Up in the top most part of west washington state, all the drain fields use a pump after the tank to pressurize the drain fields, that is because of the water table 

they also require those septic filters like Tommy posted,
many times I would go out to a house that was backed up and find the only problem was the filter was clogged hosed it off and everything was fine afterwards,
you could tell as soon as you pulled filter everything would start draining


----------



## juantheplumber (Aug 4, 2014)

I dug out behind the tank and found SERIOUS rig job! who ever tried to quick fix or didn't know what they were doing used, corrugated pipe (black Kind) to make a 90 and shoved some type of old Black thin wall pipe into it and, at the end of the piece of pipe had a short 90 with a clamp on it and had more black corrugated pipe shoved into that and then piped into the distribution box!

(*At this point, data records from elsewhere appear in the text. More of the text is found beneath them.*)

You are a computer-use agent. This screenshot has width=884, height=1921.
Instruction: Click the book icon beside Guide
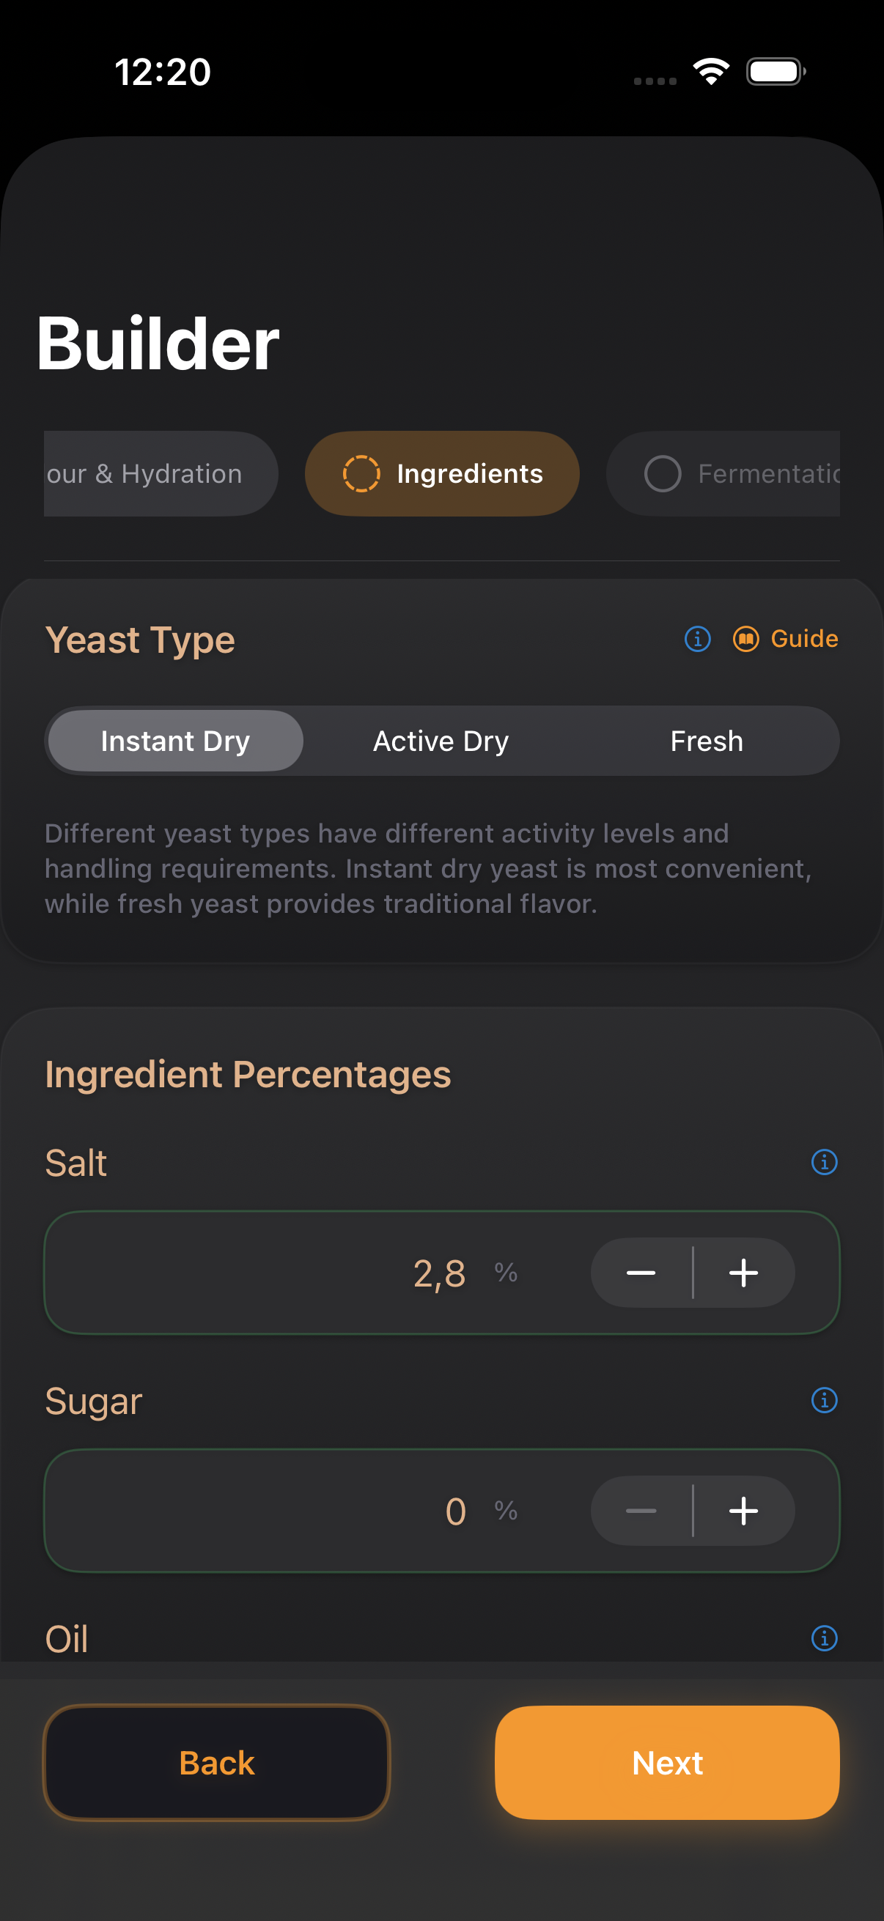point(745,638)
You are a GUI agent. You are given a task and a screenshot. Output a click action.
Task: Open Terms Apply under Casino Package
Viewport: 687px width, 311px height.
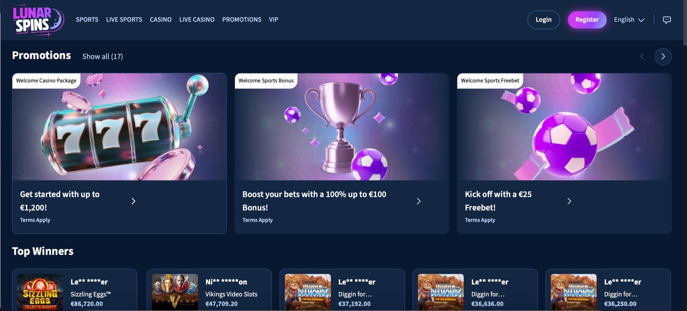click(x=35, y=220)
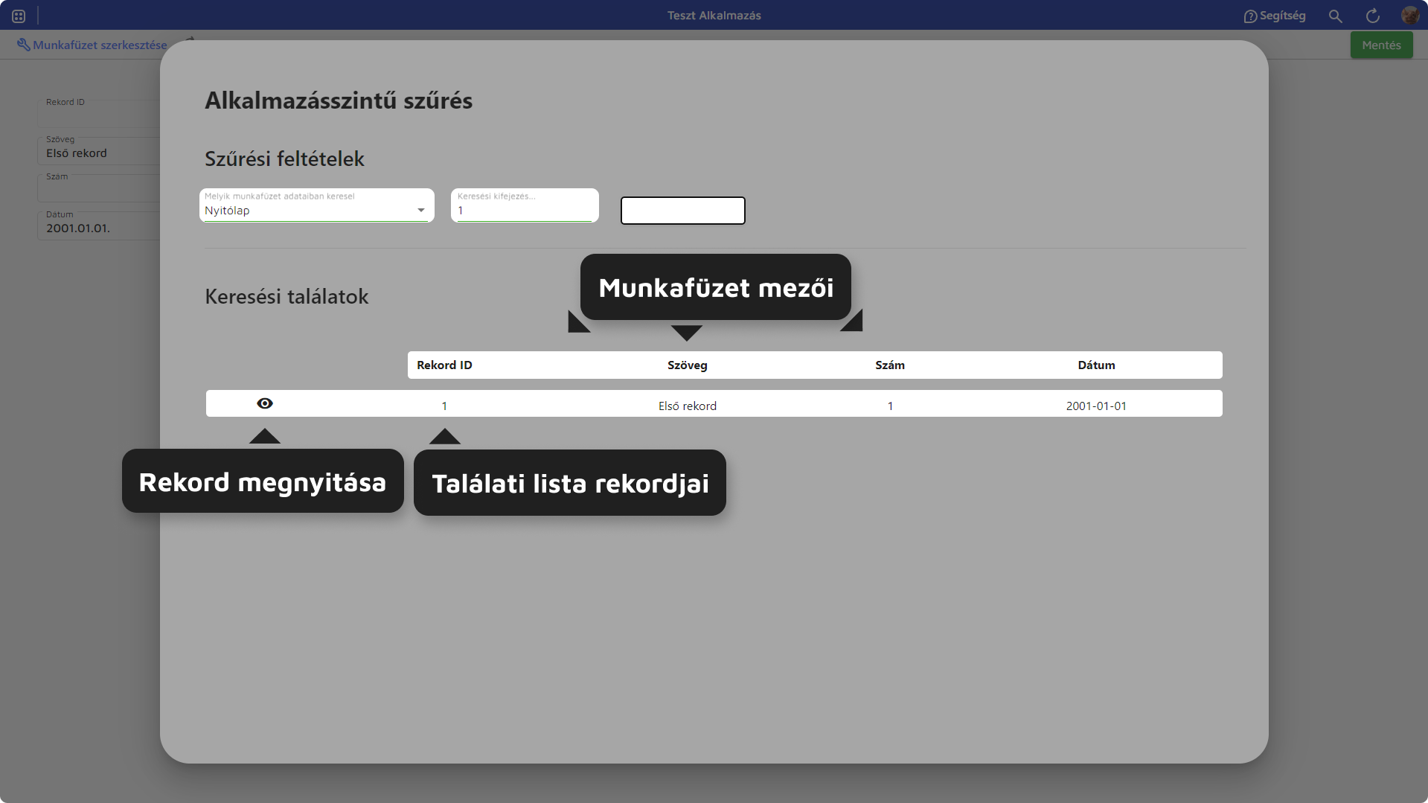This screenshot has height=803, width=1428.
Task: Click the search magnifier icon in top bar
Action: (1335, 16)
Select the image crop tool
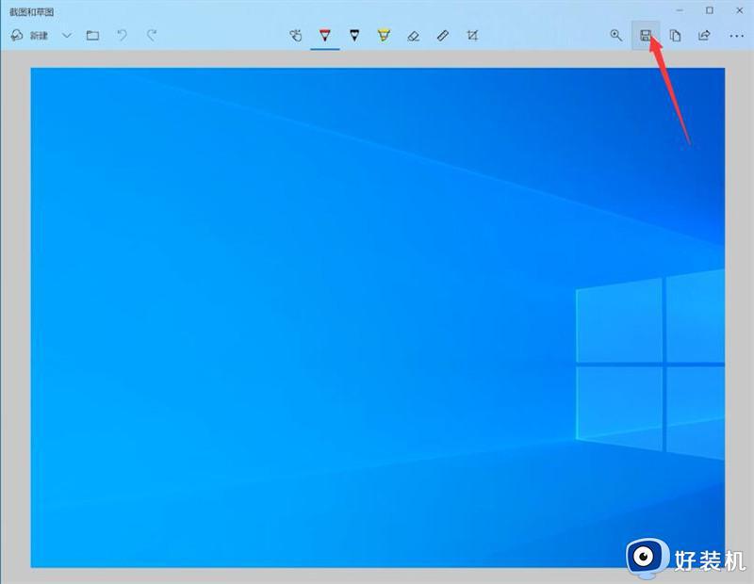 [471, 36]
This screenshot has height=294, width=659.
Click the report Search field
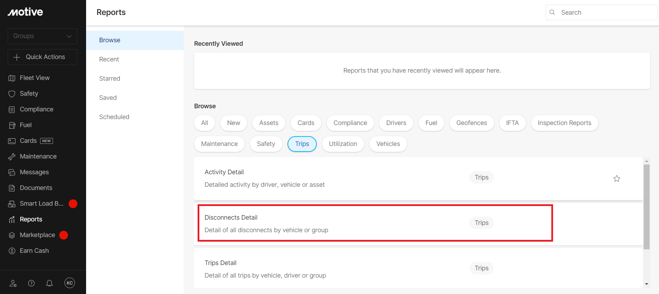click(x=606, y=13)
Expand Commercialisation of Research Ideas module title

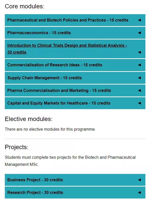55,65
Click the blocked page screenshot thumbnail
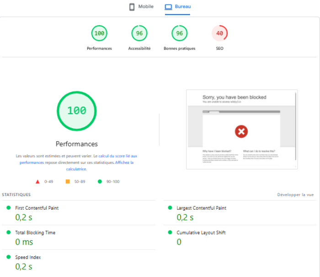320x277 pixels. [242, 130]
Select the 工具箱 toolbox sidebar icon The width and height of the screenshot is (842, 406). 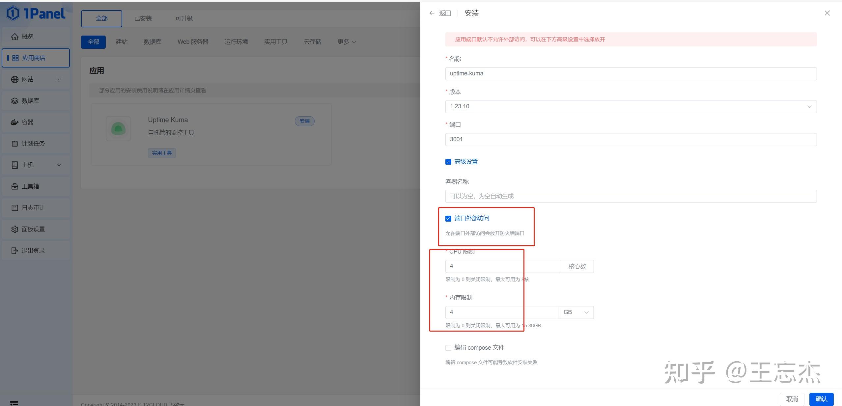pyautogui.click(x=15, y=186)
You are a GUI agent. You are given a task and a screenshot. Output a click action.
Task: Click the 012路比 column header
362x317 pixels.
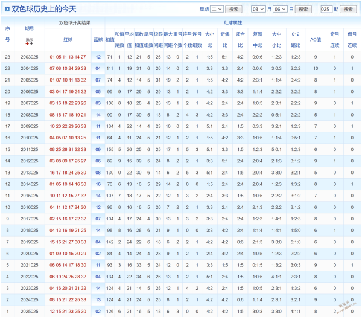point(295,39)
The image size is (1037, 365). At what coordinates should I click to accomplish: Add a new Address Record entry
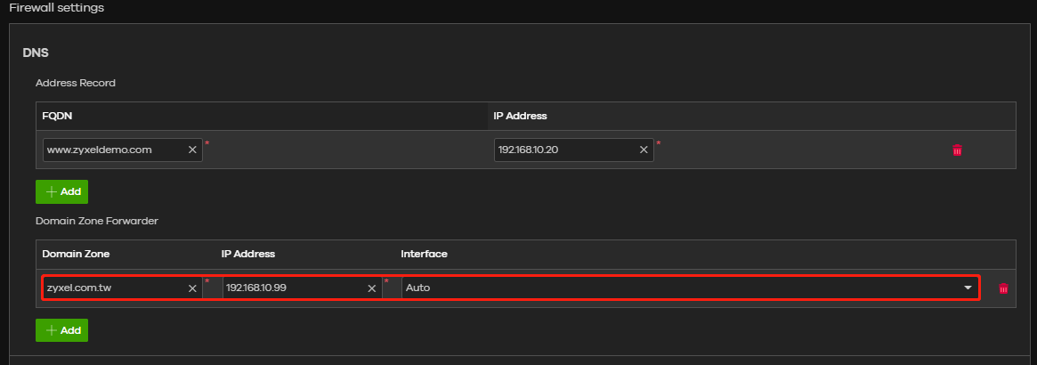[x=61, y=191]
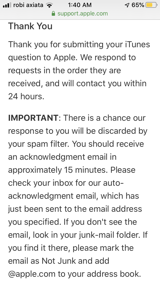Screen dimensions: 160x284
Task: Tap the 65% battery percentage
Action: (138, 5)
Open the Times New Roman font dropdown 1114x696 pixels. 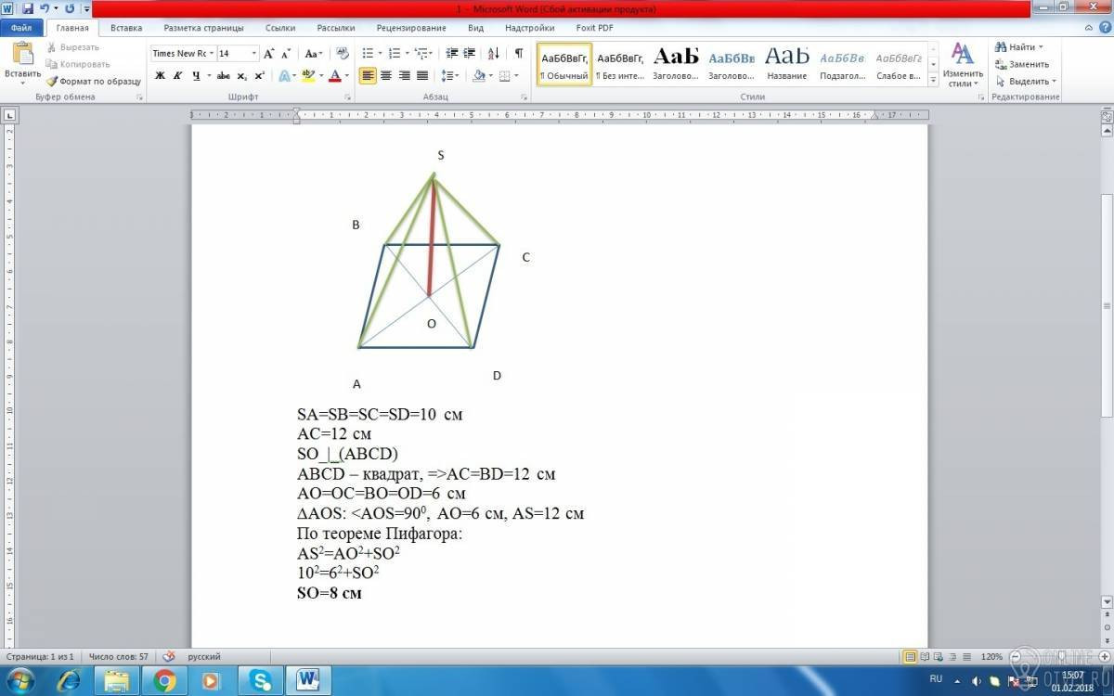click(183, 54)
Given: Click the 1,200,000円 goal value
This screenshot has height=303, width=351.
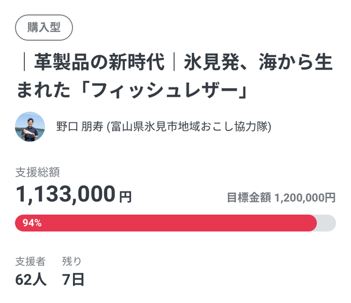Looking at the screenshot, I should pyautogui.click(x=305, y=197).
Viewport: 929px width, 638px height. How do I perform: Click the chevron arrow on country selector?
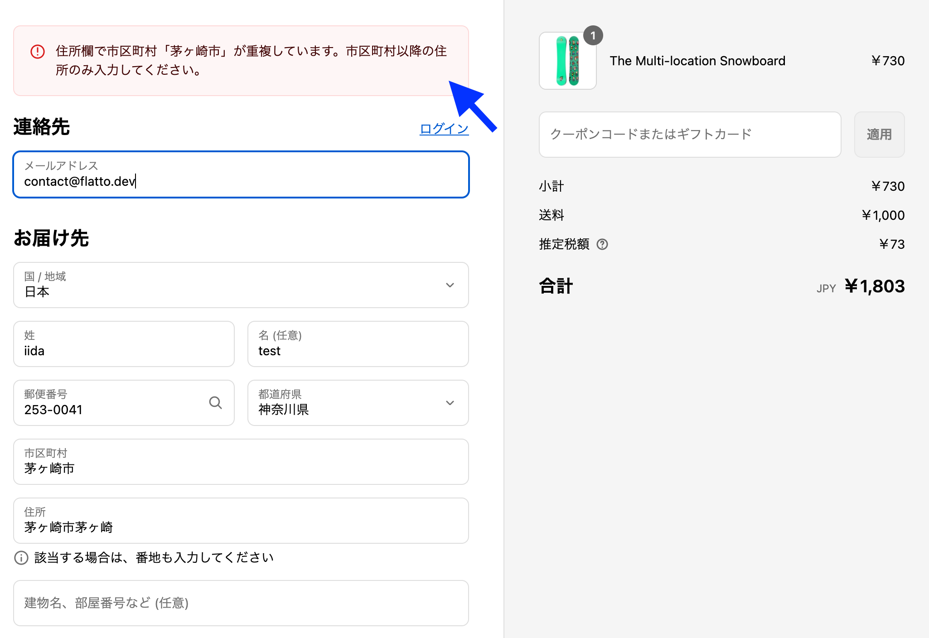click(x=450, y=285)
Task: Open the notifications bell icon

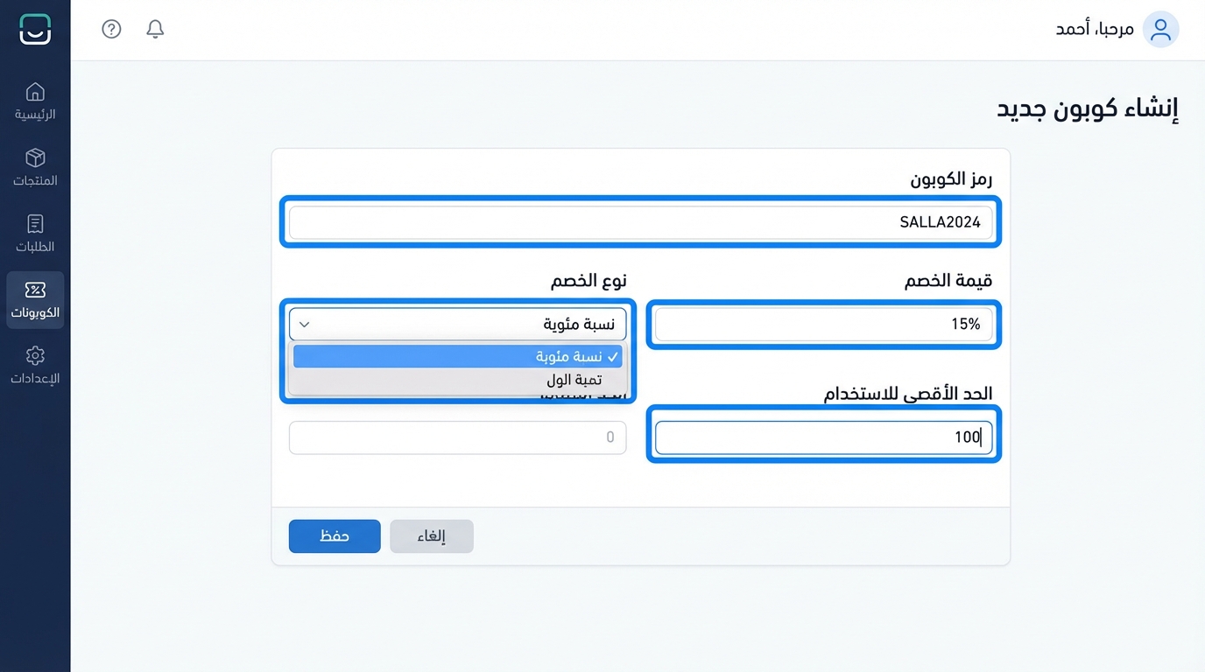Action: click(155, 29)
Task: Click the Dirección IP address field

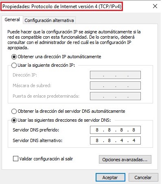Action: (115, 75)
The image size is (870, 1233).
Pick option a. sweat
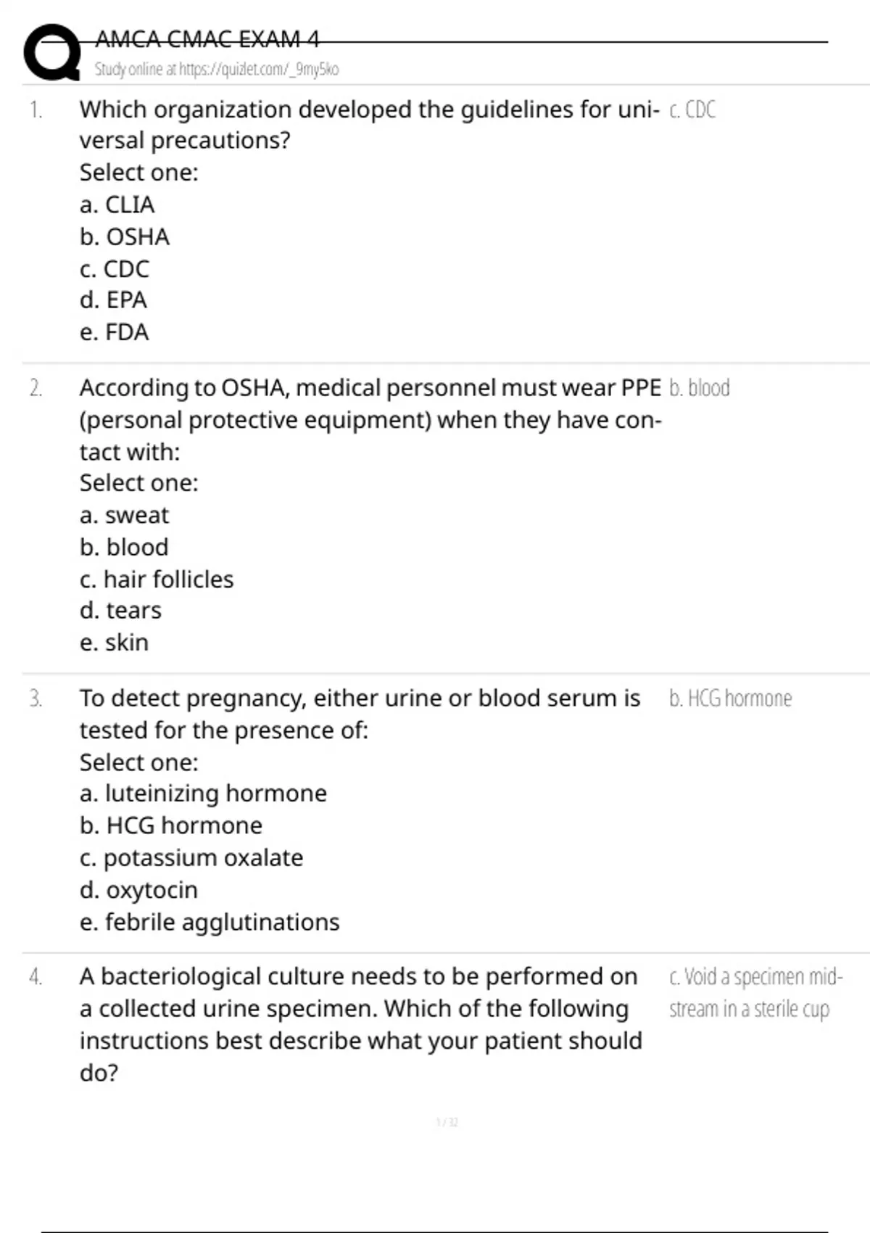(x=124, y=515)
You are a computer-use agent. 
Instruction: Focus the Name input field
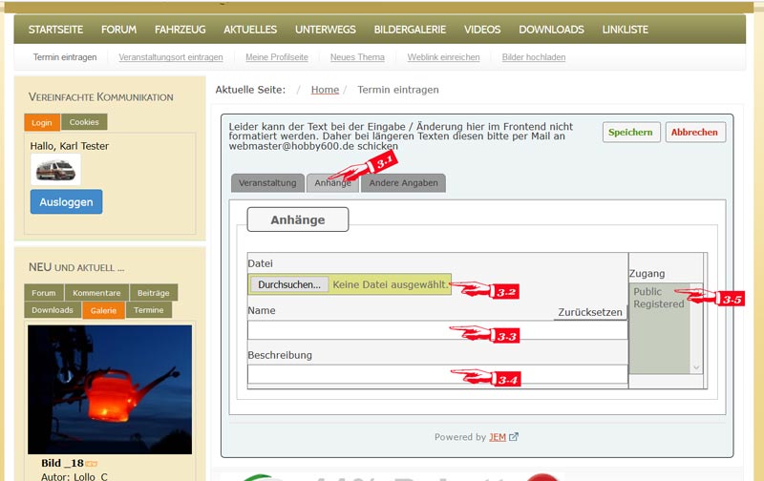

What a mess! We're gonna re do the whole drain field this weekend. I don't know what else is screwed up under there so while I have the money, I might as well re do it the right way! I don't need future problems.
Any suggestions on material that's not to expensive but, not to CHEAP! I don't use crap material, I'm a firm believer in, "you get what you pay for!"


----------



## Shoot'N'Plumber (Apr 27, 2013)

Don't know what's allowed over there as far as material and type of field....I advise you to contact your local health authority and/or city. If you don't know perc rates for yur area how do you know what yu need?


----------



## rjbphd (Feb 5, 2010)

juantheplumber said:


> I dug out behind the tank and found SERIOUS rig job! who ever tried to quick fix or didn't know what they were doing used, corrugated pipe (black Kind) to make a 90 and shoved some type of old Black thin wall pipe into it and, at the end of the piece of pipe had a short 90 with a clamp on it and had more black corrugated pipe shoved into that and then piped into the distribution box! What a mess! We're gonna re do the whole drain field this weekend. I don't know what else is screwed up under there so while I have the money, I might as well re do it the right way! I don't need future problems.
> Any suggestions on material that's not to expensive but, not to CHEAP! I don't use crap material, I'm a firm believer in, "you get what you pay for!"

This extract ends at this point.